Methods: Data from three randomized controlled trials, in which caregivers of children with cancer (N = 1,069) were assigned to either a problem-solving skills intervention (N = 728) or a control condition (N = 341), were combined. The SPSI-R was administered at baseline (T1) and immediately post intervention (T2). Reliability and multigroup analyses were performed with confirmatory factor analysis (CFA). Sensitivity to change analyses were performed using repeated measures ANOVA.
Results: Confirmatory factor analysis at T1 showed good fit statistics and internal consistency for the 52- and the 25-item versions, but not for the 10-item version. Factorial invariance was demonstrated across time (T1-T2) and language (Spanish-English) for both the 52- and 25-item versions. Adequate sensitivity to change over time was shown.
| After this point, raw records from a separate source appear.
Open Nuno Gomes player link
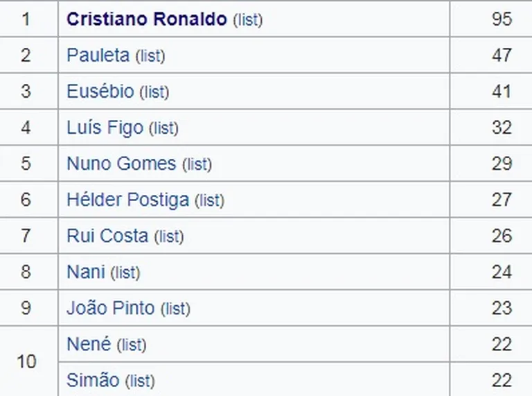532x396 pixels. tap(121, 164)
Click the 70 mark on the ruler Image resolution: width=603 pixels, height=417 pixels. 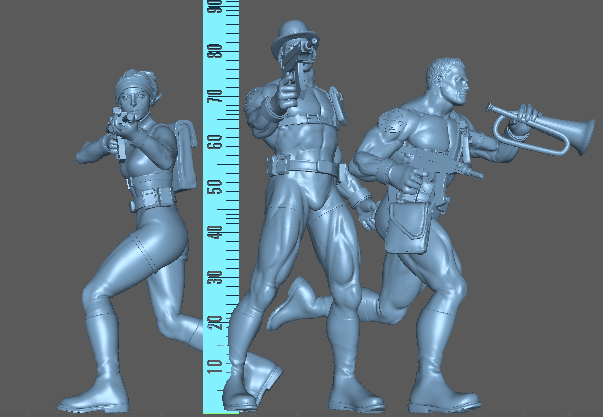(212, 97)
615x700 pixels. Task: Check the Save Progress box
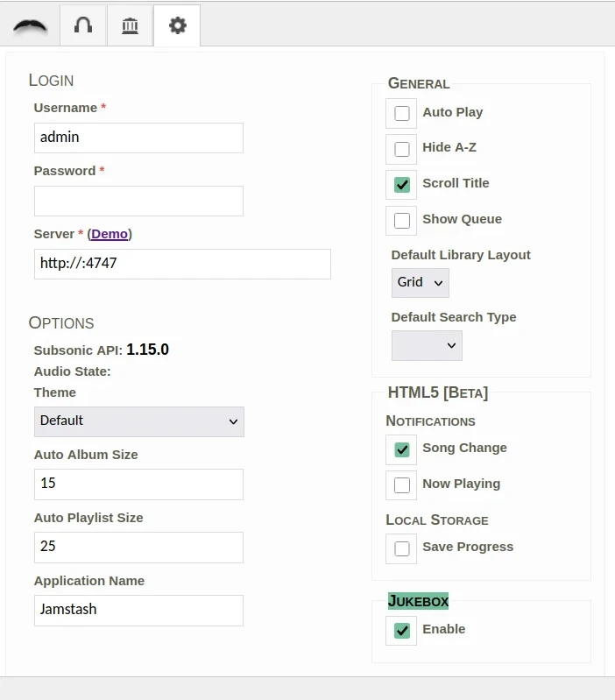tap(402, 548)
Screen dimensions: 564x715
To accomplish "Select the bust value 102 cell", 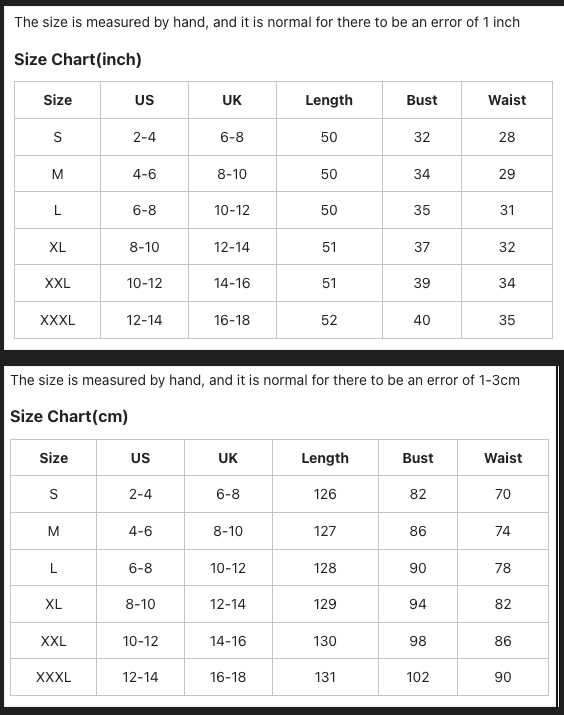I will coord(418,677).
Conclusion: The 52- and 25-item versions of the SPSI-R appear reliable and valid for assessment of problem-solving skills in English- and Spanish-speaking caregivers of children with newly diagnosed cancer. The 25-item SPSI-R can be used as a short version measuring problem-solving ability; the 10-item version cannot be considered a reliable measure for this population.
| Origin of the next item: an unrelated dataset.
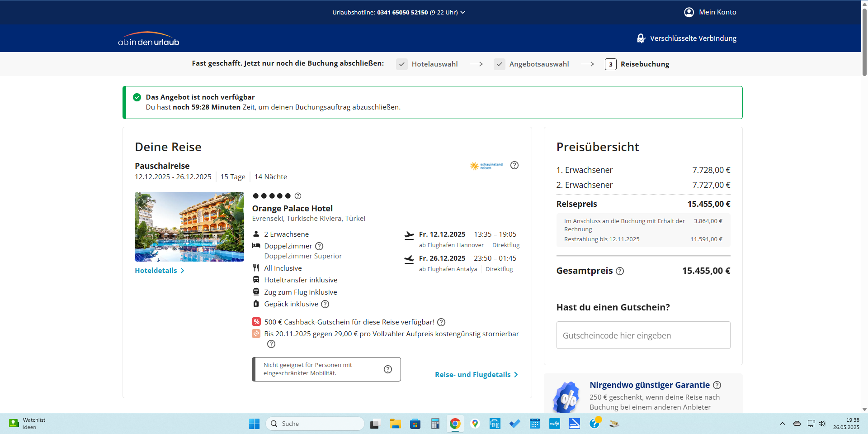Open info for mobility restriction notice
868x434 pixels.
click(x=387, y=369)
Psychometric properties of the 52-, 25-, and 10-item versions of the Social Problem-Solving Inventory-Revised
Problem solving is described as “the self-directed cognitive-behavioral process by which a person attempts to identify or discover effective or adaptive solutions to problems encountered in everyday living” (D’ Zurilla and Nezu, 1999). Numerous studies have shown that problem-solving ability is associated with adjustment outcomes (D’ Zurilla et al., 1998; Elliott, 1999; Dreer et al., 2005a,b; Jaffee and D’ Zurilla, 2009). For example, good problem-solving skills (e.g., rational problem solving and positive problem orientation) are associated with fewer physical symptoms (Elliott and Marmarosh, 1994), higher life satisfaction (Dreer et al., 2005a), and better adjustment and social competence (Heppner and Anderson, 1985; Nezu, 1985; Cheng, 2001). Less constructive problem solving is associated with depression, anxiety, and emotional distress (Miner and Dowd, 1996; Cheng, 2001; Kurylo et al., 2004; Dreer et al., 2005a). Similarly, interventions that successfully improve problem-solving skills have been shown to reduce symptoms of anxiety, depression, and posttraumatic stress in people with chronic mental or medical health conditions; (Nezu et al., 1998, 2003; Perri et al., 2001; Ciechanowski et al., 2004; Klein et al., 2011; Ghahramanlou-Holloway et al., 2012) and in their caregivers (Bucher et al., 1999; Sahler et al., 2002, 2005, 2013; Cameron et al., 2004).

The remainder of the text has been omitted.